De gauche à droite, dans le premier panneau, nous Louis d’Anjou (saint Louis de Toulouse 1274-1297) accepte sa nomination à l'évêché de Toulouse, à la condition qu'il soit autorisé à y faire venir l'Ordre des franciscains. Cet événement a eu lieu en secret à Rome en décembre 1296, en présence de Boniface VIII. En effet son père, Charles II d'Anjou, lui-même fils de Charles d'Anjou frère du roi de France Saint Louis, tenait à faire nommer son fils sur le siège de Toulouse pour des raisons politiques, à savoir le contrôle direct sur une région particulièrement importante pour le roi de France, Philippe le Bel. Mais Louis, profondément croyant et qui avait déjà renoncé à son trône de Naples pour suivre l'exemple de saint François, n'avait pas l'intention de devenir le pion d’une manœuvre politique qui allait contre ses aspirations spirituelles : en échange de l'acceptation de cette charge épiscopale (qui n’avait à l’époque rien de religieux), demande l’autorisation d’entrer dans l'Ordre des franciscains.

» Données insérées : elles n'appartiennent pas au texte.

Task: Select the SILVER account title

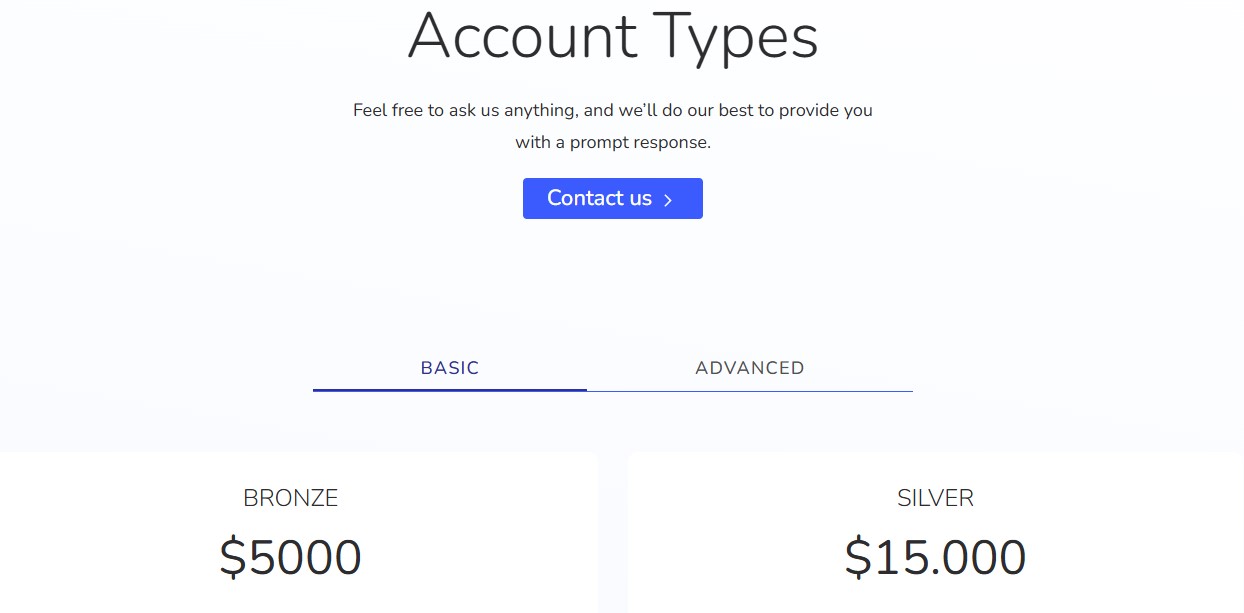Action: pyautogui.click(x=935, y=498)
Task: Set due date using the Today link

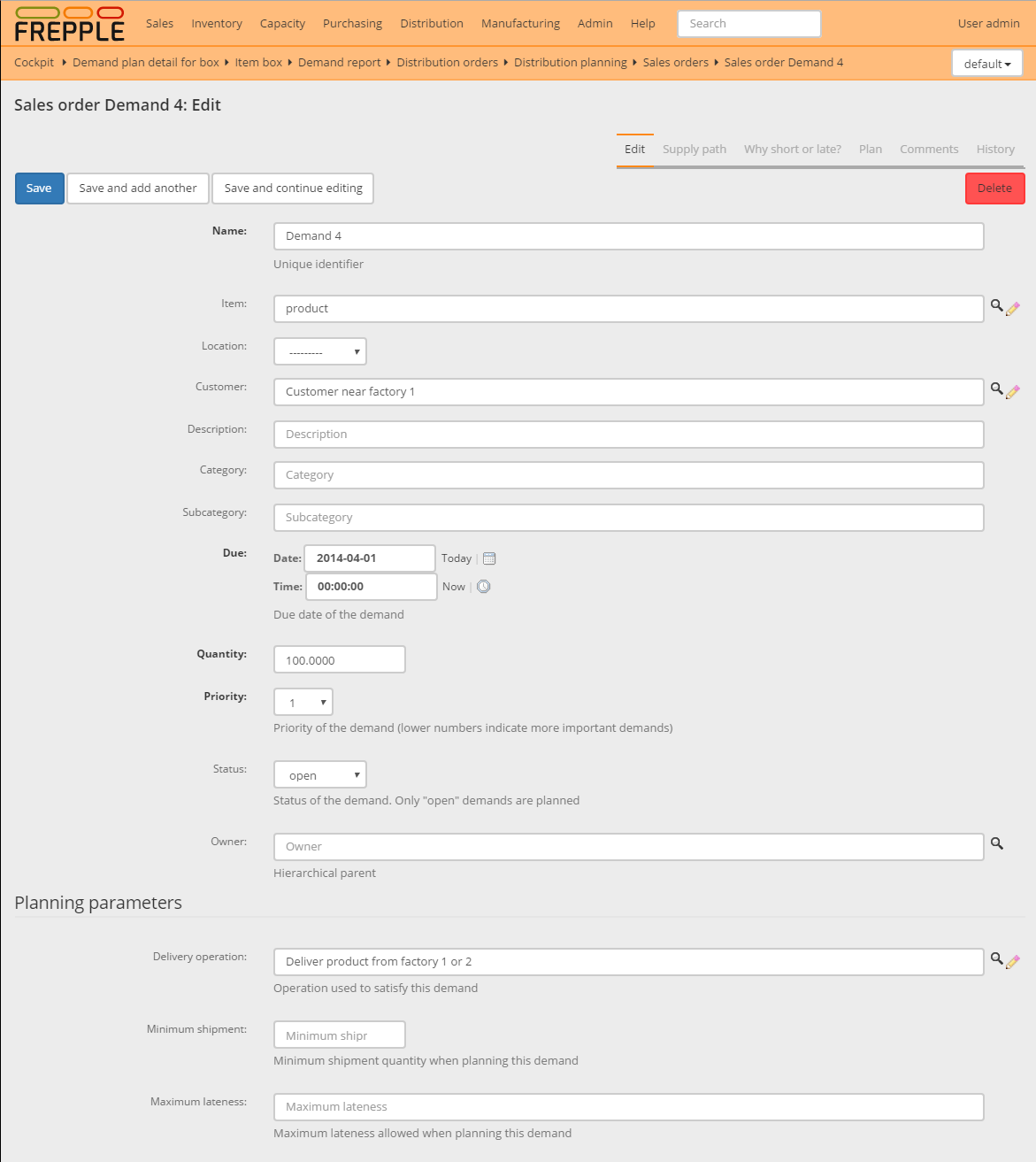Action: click(x=456, y=558)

Dans le panneau suivant Louis prononce publiquement ses vœux et est consacré évêque : c'est la conclusion officielle, le 5 février 1297, de l’accord secret conclu entre le Pape et saint Louis.
La troisième scène se base sur la procédure de canonisation de Louis en 1308 : on y voit le Saint évêque servir et nourrir les affamés avec grande modestie. Cette scènes se rapporte parfaitement avec les autres à l'objet du retable, le couronnement du roi Robert, parce qu’elles exaltent l'humilité de Louis : il est humble, car il a renoncé à son trône ; il est humble en présence de Boniface VIII ; il est humble dans sa vie quotidienne. Mais la vérité est différente. encore plus importante que son humilité, c’est la pauvreté qui caractérise la vie de Louis : pauvre comme saint François, pauvre comme ceux qui se consacraient aux pauvres, de cette pauvreté qui ne sied ni aux fils de roi, ni aux évêques, ni au fils de roi et évêque qui venait d’être canonisé… Cette image ne « colle » pas, pour son entourage, aux commanditaires de la peinture, membres de la famille royale, peut-être Robert d'Anjou ou Marie de Hongrie : ils ont donc clairement demandé à Simone de cacher, ou du moins de ne pas souligner cette vertu première du saint, et d’en mettre une autre, plus neutre, en avant…L’humilité, tout aussi valable d'un point de vue spirituel, convenait à merveille, car politiquement totalement inoffensive : Louis est un disciple du Christ, dans son humilité, et non pas dans sa pauvreté.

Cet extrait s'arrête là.